Mistakes often occur when investors begin thinking they can beat the market because of a prior good market return. Worse, a prior bad decision requiring making up losses by taking increased risks. Financial professionals would agree there is some commonality in thinking when investing in any financial market.
Importantly, have a plan and know your timeline and goals when investing. Obviously, if needing capital quickly or in less than a year to a few months, investing in short-term marketable securities should be considered. As your timeline broadens, a portfolio should be constructed taking advantage of different asset classes, each which can be accessed when needed to fit your requirements.
Despite being told why financial markets behave the way they do by those supposedly in the know, markets are unpredictable and often random. There is no way to know which asset class will be the next winner or loser until after the yearly data is analyzed. There is an expectation that an active manager should beat the market benchmark return. Unfortunately, the reported data prove this is woefully near impossible. In any given year, there may be managers who beat the benchmark for an asset class. However, it is nearly impossible for them to repeat this two years in a row.
Markets Are Unpredictable
Tom Anderson wrote, “Analysts found that active fund managers who outperform their benchmark in one year struggle to get similar gains in the following years … The results were bleak for professional stock pickers.
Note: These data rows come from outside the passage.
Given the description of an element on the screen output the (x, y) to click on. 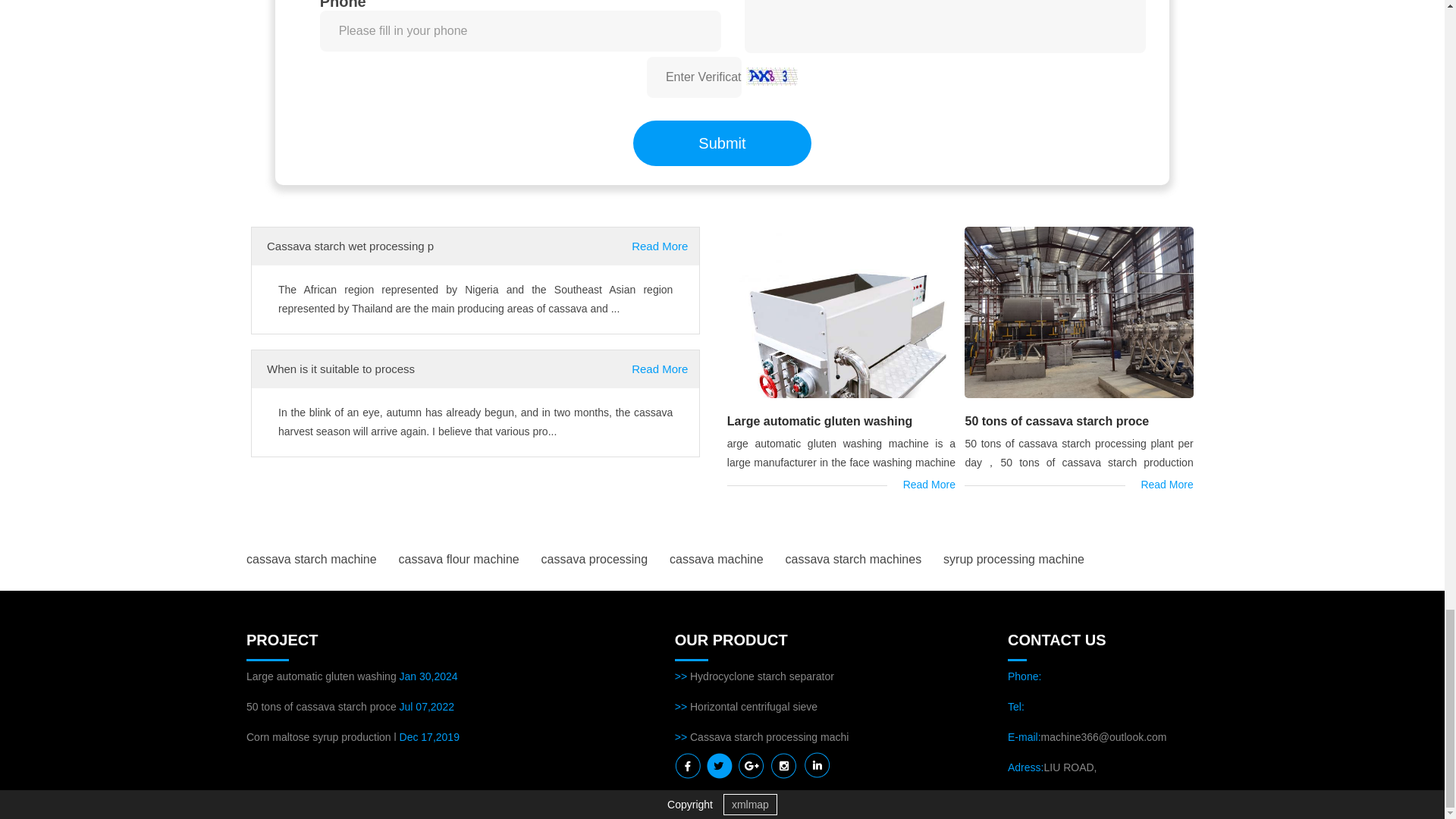
Submit (722, 143)
When is it suitable to process (340, 368)
Horizontal centrifugal sieve (753, 706)
50 tons of cassava starch proce (321, 706)
Read More (659, 246)
Corn maltose syrup production l (321, 736)
cassava flour machine (458, 558)
Large automatic gluten washing (819, 420)
Cassava starch wet processing p (349, 245)
Cassava starch processing machi (769, 736)
Hydrocyclone starch separator (762, 676)
cassava machine (715, 558)
cassava processing (594, 558)
Large automatic gluten washing (322, 676)
cassava starch machine (311, 558)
Only five percent of mutual funds that invest in large U.S. companies that had a winning three-year record against the S&P 500 continued to beat their benchmark in the three following year."
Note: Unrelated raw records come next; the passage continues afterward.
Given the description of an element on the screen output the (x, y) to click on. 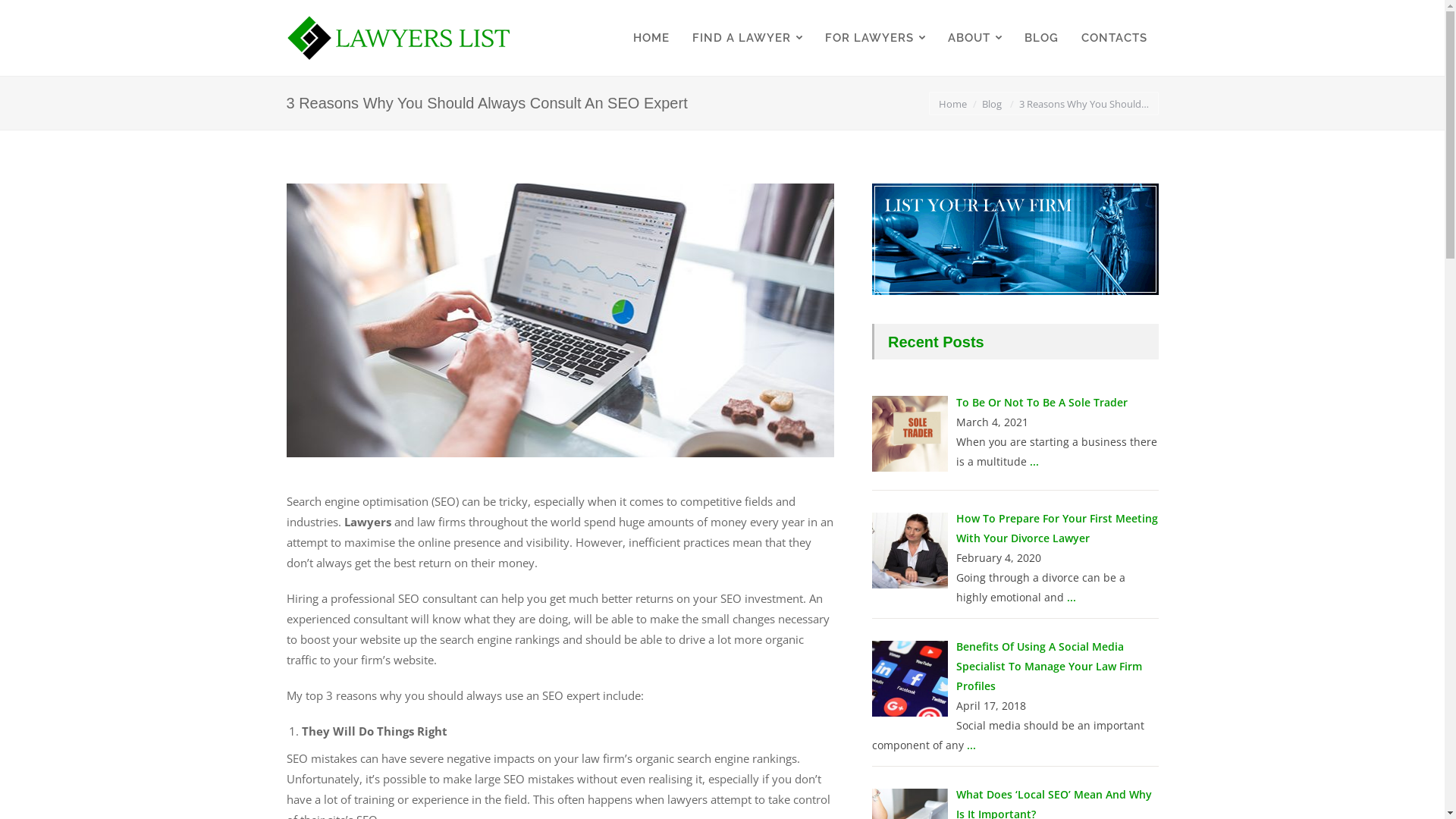
FOR LAWYERS Element type: text (873, 37)
ABOUT Element type: text (973, 37)
To Be Or Not To Be A Sole Trader Element type: text (1040, 402)
... Element type: text (970, 744)
BLOG Element type: text (1041, 37)
b1 Element type: hover (560, 320)
FIND A LAWYER Element type: text (746, 37)
HOME Element type: text (650, 37)
CONTACTS Element type: text (1113, 37)
Blog Element type: text (991, 103)
... Element type: text (1033, 461)
Home Element type: text (952, 103)
... Element type: text (1070, 596)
Ryan Poirier a Senior Analyst for S&P Dow Jones Indices recently reported, “The results are in for the latest S&P Persistence Scorecard. Based on data as of Sept. 30, 2017, the results again highlight the lack of performance persistence among actively managed equity funds … Of the 222 large-cap managers that were in the top quartile as of September 2013, zero could retain this mark for the subsequent four periods. Similarly, for mid- and small-cap managers, within their respective starting universes, no manager was able to maintain their performance."
What Is An Investor To Do?
All investments have a risk-reward (returns) scenario and should be carefully evaluated by an investor and with their specific concerns, personal or family circumstances and perceived risk tolerance in mind. Having a respect for financial markets with their inherent movements — wild to relatively calm — and not trying to time when to get into or out of the market ultimately boils down to developing a plan.
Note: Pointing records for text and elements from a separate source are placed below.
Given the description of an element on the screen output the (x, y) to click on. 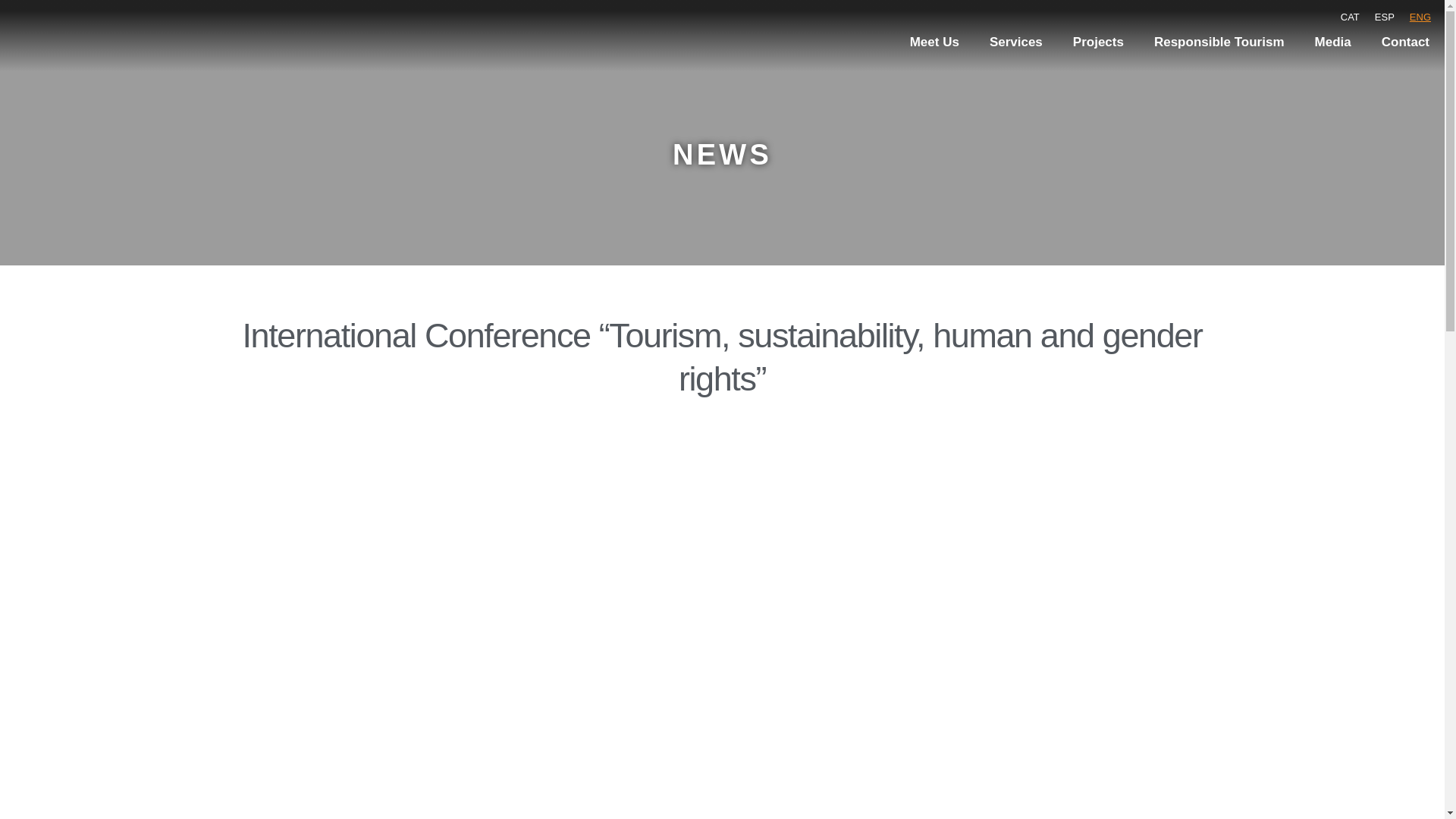
Services (1016, 42)
ENG (1420, 16)
Meet Us (934, 42)
Responsible Tourism (1219, 42)
CAT (1350, 16)
ESP (1384, 16)
Media (1333, 42)
Projects (1098, 42)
Being mindful of the importance of diversification, your needs and related time frames, not getting spooked by the markets up and down cycles may help an investor become more comfortable in knowing that good or bad events do not last indefinitely. Remember, research has shown that investors who consult with a trusted fiduciary advisor, i.e. CFP professional, may have a better time of minimizing the psychological angst of market gyrations and its related stress, thereby avoiding making a bad and potentially costly decision.
Note: The information contained in this article is for educational and informational purposes only. It should not be construed as financial advice or methodology to be used in analyzing, developing or constructing a portfolio or entering into any financial investment or endeavor. Professional advice from an advisor of your choosing should be considered before agreeing to any financial purchase, trade, sale or activity with the addition of proper and thorough research with adequate vetting performed.